13. What conditions influence the witness’s willingness to tell the truth?
- a witness needs only the ability to recall what they have seen and heard, and be able
to communicate what they recall. 
- he witness must demonstrate the moral capacity to tell the truth.7
ISSUES OF DISCOURSE

1. Could one make use of his knowledge and skills in evaluating the authenticity and
credibility of historical sources in evaluating fake news that are proliferating in
different kinds of media today? Why? How?
- Yes, Use the information you are given in the source, recognize and detect in the
source. Your own knowledge of the period of time should add to the source.
2. Can a historical document be reliable and not accurate, or accurate and not
reliable? Why?
- Historical records are no different. Some sources may be considered more reliable
than others, but every source is biased in some way. Because of this, historians read
skeptically and cross-check sources against other evidence.

3. Can you always rely on primary sources for accuracy? Can eyewitnesses make a
mistake? What about an eyewitness who records his or her recollections several
years after an event – will that make a difference? Sometimes people are very
biased in their account of an event or of another individual. How can you separate
opinion from fact in history?
- Primary sources are not always accurate. As careful and methodical genealogists
we must consider the possibility that there may be errors in a record. Eyewitnesses
can provide very compelling legal testimony, but rather than recording experiences
flawlessly, their memories are susceptible to a variety of errors and biases. They
can make errors in remembering specific details and can even remember whole
events that did not actually happen. Ask students to help define the difference
between a fact and an opinion. Be clear that facts are objective information that is
true for everyone, no matter how you look at it.

4. If a historian cannot find written primary sources, what other sources can he or
she look for? What do these types of sources tell us about the past? What do they
leave out?
- Popular historians often write history just using other books. Nothing necessarily
wrong with that, because they might bring together a whole lot of quite narrow works
into one broad one.

5. What can secondary sources provide that primary sources generally do not
include?
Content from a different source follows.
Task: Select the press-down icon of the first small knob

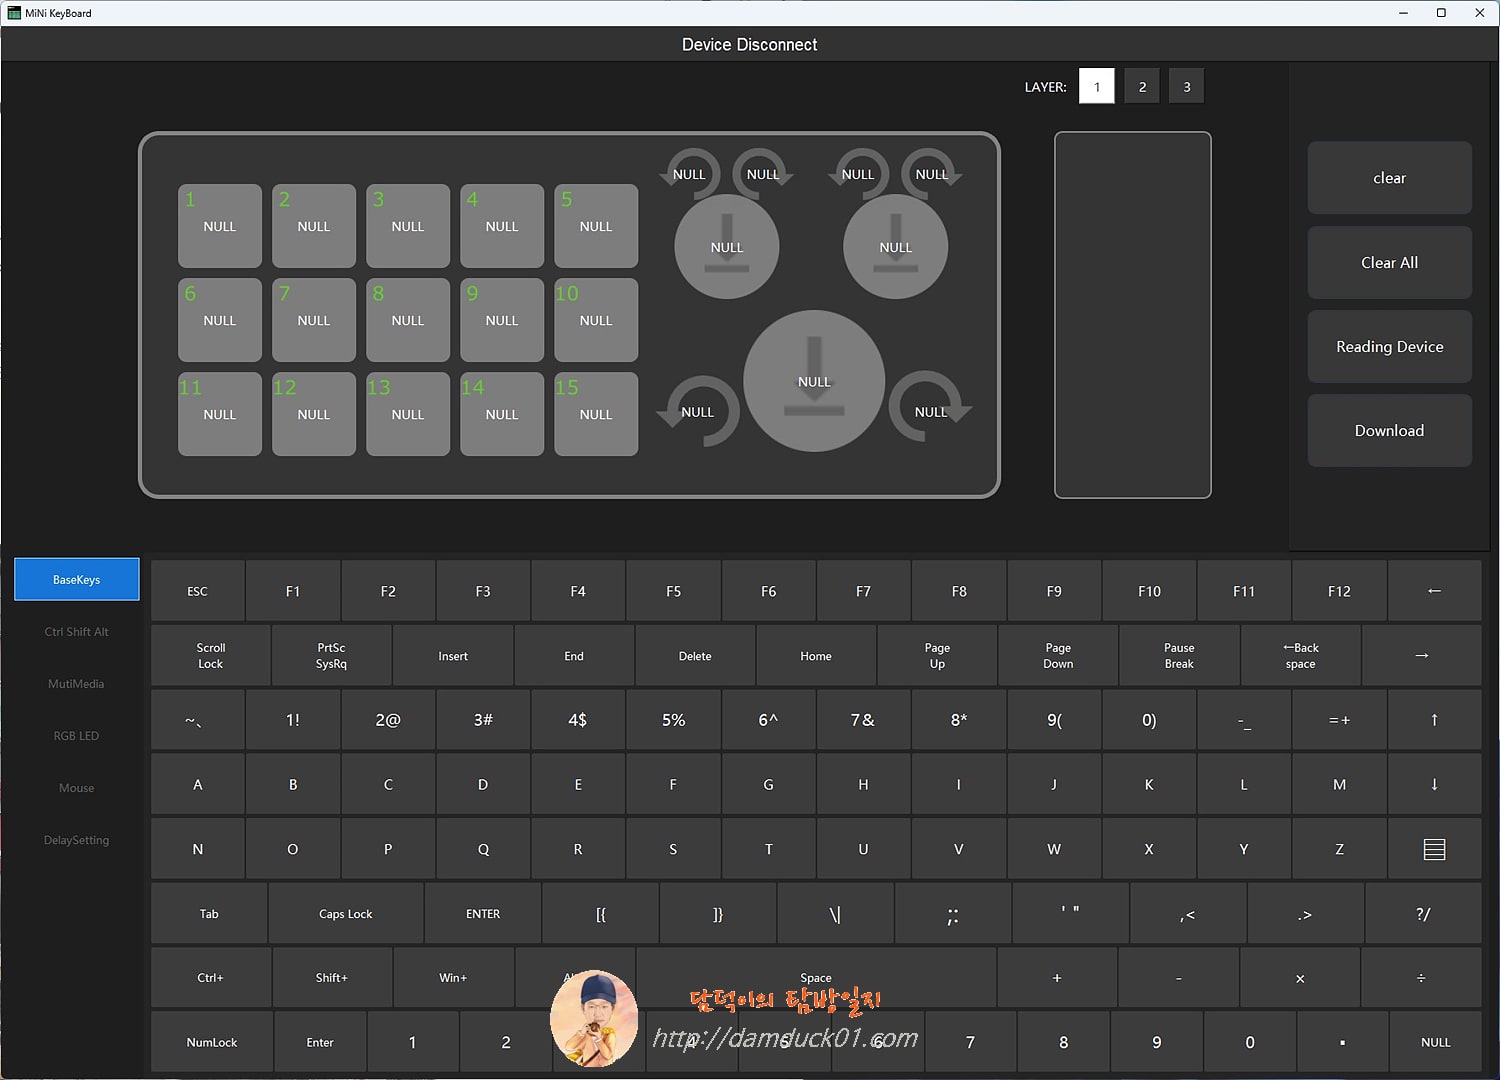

What are the limitations of using secondary sources alone? What if you
only used primary sources? What makes every primary sources unique?
- A primary source gives you direct access to the subject of your research. Secondary
sources provide second-hand information and commentary from other researchers.

6. Do you believe that any reader of historical writing should critically evaluate the
material based on the following parameters? Why?
a. Who writes it?
- Yes, Knowing an author's background is a must for any reader. It is because every
writing piece comes out of the experiences.

b. With what agenda in mind?


- Writing is the foremost goal of history, since it is the medium through which the writer
communicates the sum of his or her historical knowledge.

c. What type of sources is used?


- Historical sources give us an in-depth understanding of things that have happened in
the past from the point of view of the people who lived through them.